Practically everything audiences know about the Colombian drug trade they learned from movies, U.S. news reports or shows like Netflix’s popular “Narcos” — in which cocaine kingpin Pablo Escobar is played by a Brazilian actor who speaks Spanish with a ridiculously thick Portuguese accent.
“The story of the foreign misrepresentation of Colombia goes way back. I think the most offensive example is the Brad Pitt movie ‘Mr. & Mrs. Smith,’ which presents Bogotá — which is a very big, high-altitude city — as a tropical village,” says Colombian director Ciro Guerra. “You see similar problems in films like ‘Romancing the Stone’ and ‘Clear and Present Danger,’ which are usually shot in Mexico.”
So, when it came to identifying the bad guys in Colombian drug-running epic “Birds of Passage,” Guerra and co-director Cristina Gallego don’t blame Escobar, but a trio of American Peace Corps workers who saw an opportunity to smuggle marijuana in the 1970s. And the victims? Not the thousands of American drug users desperate to buy the stuff in the States, but the local community of indigenous Wayúu people in northern Colombia whose ancient values and traditions were devastated by what came to be known as the “Bonanza Marimbera.”
“When you look at things from this perspective, everything becomes different,” Guerra explains. “At the height of the Bonanza, 80% of the peasants in the region were working in the marijuana business. It really devoured everything. And yet, for Colombia, this is a story that has never been told in the cinema.”
For Guerra and Gallego (who served as a producer and key creative contributor on Guerra’s earlier Oscar-nominated film, “Embrace of the Serpent”), their job was to approach the tragedy of the Colombian drug trade from a different angle. According to Gallego, “This history is kind of a metaphor for us as a country.
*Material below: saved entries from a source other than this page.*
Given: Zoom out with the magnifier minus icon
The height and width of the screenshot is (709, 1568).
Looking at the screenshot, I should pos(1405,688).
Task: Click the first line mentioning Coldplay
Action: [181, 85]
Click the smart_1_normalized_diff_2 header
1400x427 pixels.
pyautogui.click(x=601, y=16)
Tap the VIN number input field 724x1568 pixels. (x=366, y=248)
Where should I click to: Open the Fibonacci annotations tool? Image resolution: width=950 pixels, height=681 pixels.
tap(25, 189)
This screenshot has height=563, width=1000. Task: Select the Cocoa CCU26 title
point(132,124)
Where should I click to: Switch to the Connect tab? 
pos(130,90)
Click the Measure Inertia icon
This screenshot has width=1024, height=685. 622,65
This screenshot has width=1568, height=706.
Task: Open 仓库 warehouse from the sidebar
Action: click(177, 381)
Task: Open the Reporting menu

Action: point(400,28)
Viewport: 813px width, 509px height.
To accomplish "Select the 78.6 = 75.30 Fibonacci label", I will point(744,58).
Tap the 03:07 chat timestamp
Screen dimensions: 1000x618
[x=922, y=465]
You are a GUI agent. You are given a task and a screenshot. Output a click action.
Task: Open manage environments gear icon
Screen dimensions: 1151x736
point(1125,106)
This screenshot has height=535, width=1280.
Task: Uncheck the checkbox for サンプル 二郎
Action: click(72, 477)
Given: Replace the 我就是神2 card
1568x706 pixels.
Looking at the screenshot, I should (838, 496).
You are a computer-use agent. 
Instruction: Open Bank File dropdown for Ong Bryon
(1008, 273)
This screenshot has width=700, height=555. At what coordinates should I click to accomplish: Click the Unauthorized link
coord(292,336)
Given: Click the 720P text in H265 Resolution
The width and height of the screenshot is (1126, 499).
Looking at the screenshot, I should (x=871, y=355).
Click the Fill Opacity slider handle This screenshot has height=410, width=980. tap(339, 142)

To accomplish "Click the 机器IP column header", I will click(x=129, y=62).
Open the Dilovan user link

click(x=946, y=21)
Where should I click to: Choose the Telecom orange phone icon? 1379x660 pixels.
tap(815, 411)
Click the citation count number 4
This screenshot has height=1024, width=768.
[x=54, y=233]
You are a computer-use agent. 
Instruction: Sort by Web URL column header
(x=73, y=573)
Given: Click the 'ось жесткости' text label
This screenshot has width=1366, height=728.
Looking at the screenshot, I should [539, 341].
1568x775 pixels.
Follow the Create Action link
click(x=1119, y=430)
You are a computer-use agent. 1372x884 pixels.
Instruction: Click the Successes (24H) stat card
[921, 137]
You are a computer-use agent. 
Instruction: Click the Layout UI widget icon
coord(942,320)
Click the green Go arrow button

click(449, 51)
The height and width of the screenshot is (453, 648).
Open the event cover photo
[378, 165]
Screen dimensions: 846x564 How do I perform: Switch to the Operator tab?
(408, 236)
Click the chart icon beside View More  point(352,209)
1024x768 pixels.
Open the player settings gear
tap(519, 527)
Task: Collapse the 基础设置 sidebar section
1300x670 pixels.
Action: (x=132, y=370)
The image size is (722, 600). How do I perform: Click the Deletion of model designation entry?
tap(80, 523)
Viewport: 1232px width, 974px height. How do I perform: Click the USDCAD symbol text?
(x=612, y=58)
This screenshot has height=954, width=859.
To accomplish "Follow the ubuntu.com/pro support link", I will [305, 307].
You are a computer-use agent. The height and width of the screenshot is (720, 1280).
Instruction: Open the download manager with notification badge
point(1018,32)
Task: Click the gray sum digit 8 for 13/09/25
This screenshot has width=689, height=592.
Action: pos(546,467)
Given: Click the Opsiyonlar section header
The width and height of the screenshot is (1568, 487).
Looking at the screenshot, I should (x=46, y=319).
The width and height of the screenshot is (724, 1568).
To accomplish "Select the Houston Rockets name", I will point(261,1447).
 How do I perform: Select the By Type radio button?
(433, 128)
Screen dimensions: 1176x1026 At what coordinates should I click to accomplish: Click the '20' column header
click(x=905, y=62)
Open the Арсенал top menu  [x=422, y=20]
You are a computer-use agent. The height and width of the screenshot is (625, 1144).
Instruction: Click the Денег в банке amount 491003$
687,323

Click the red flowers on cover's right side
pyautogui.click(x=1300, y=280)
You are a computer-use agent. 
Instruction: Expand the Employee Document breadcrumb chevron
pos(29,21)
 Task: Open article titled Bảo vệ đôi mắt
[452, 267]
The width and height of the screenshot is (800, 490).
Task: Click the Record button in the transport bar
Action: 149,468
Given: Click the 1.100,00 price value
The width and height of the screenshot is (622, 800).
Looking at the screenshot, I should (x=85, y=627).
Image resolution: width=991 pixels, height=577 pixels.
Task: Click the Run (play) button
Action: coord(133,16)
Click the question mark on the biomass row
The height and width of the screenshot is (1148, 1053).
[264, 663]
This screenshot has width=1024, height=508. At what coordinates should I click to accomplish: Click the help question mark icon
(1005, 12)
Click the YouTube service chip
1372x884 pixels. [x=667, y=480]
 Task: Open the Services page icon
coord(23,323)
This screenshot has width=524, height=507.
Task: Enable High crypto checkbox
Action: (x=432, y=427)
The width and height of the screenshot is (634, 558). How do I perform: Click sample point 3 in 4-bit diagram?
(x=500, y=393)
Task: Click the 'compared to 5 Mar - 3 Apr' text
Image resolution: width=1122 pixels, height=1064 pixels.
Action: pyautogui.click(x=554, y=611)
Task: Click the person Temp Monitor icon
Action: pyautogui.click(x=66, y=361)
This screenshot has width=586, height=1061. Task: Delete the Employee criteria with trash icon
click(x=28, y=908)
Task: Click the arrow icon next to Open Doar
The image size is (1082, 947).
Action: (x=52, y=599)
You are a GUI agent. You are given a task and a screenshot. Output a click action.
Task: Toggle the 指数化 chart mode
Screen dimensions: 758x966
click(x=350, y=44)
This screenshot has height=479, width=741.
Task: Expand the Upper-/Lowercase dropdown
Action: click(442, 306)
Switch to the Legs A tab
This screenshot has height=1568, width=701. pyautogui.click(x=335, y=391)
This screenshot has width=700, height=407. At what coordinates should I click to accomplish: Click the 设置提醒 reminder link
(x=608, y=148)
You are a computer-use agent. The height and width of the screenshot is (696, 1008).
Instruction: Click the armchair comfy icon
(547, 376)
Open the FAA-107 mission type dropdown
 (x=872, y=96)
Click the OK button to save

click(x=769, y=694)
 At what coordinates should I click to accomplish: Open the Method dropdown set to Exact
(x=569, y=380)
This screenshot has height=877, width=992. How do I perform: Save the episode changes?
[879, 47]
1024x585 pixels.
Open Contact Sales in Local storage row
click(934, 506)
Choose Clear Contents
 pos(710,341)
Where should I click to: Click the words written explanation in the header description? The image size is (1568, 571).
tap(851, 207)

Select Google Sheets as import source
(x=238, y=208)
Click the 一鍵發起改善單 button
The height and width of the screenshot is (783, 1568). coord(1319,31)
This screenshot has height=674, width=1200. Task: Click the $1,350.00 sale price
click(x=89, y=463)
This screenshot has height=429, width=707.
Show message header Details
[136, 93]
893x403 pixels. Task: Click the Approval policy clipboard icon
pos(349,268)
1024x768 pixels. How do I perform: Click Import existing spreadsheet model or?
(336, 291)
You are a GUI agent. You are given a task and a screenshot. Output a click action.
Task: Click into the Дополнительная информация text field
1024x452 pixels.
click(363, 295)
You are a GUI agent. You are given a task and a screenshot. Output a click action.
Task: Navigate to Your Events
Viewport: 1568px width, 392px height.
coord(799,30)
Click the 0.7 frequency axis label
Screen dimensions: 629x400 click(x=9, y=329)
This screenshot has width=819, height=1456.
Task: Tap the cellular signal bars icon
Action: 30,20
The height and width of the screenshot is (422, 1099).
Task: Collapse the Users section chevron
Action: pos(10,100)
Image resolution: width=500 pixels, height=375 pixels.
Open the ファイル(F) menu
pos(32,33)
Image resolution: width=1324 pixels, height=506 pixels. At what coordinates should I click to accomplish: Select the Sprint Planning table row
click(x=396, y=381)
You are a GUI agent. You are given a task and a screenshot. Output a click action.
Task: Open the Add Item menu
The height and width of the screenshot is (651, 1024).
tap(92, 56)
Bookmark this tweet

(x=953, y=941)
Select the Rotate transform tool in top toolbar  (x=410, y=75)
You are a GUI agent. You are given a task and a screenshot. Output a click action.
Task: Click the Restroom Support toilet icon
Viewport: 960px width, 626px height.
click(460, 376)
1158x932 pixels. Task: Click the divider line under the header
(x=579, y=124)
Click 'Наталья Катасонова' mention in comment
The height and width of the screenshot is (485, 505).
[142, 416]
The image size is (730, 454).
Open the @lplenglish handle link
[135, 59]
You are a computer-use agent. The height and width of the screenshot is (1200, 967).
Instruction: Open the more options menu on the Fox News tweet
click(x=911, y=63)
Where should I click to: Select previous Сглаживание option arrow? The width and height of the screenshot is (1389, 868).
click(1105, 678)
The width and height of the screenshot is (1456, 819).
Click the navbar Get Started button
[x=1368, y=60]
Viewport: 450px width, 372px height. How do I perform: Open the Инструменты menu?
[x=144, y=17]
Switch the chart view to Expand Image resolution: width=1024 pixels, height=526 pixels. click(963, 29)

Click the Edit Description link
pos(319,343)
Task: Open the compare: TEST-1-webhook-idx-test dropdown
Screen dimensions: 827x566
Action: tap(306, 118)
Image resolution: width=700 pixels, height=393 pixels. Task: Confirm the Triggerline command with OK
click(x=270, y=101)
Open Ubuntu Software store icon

We’re represented as narcotraffickers and terrorists, not as a society that was exploited for the amusement of the world.”
Although Gallego is quick to clarify, “We are not indigenists, or anthropologists or ethnographers,” she and Guerra have always made it a point to work with non-professional actors, incorporating their cultural experience into the stories they portray. “When we started to make ‘Embrace,’ we wanted to talk about this encounter [between European explorers and an Amazonian shaman], since this kind of story has always been told from the p.o.v. of the explorer,” Gallego says.
A decade earlier, she and Guerra had made a film in the north Colombian desert called “The Wind Journeys,” and while there, they began to hear stories of the Marimbera. It was then that Gallego got the idea for “Birds of Passage,” which she saw as a gangster film, set within this unique society of matrilineal clans and mystical customs — which include a belief in omens, dreams and communication with the dead.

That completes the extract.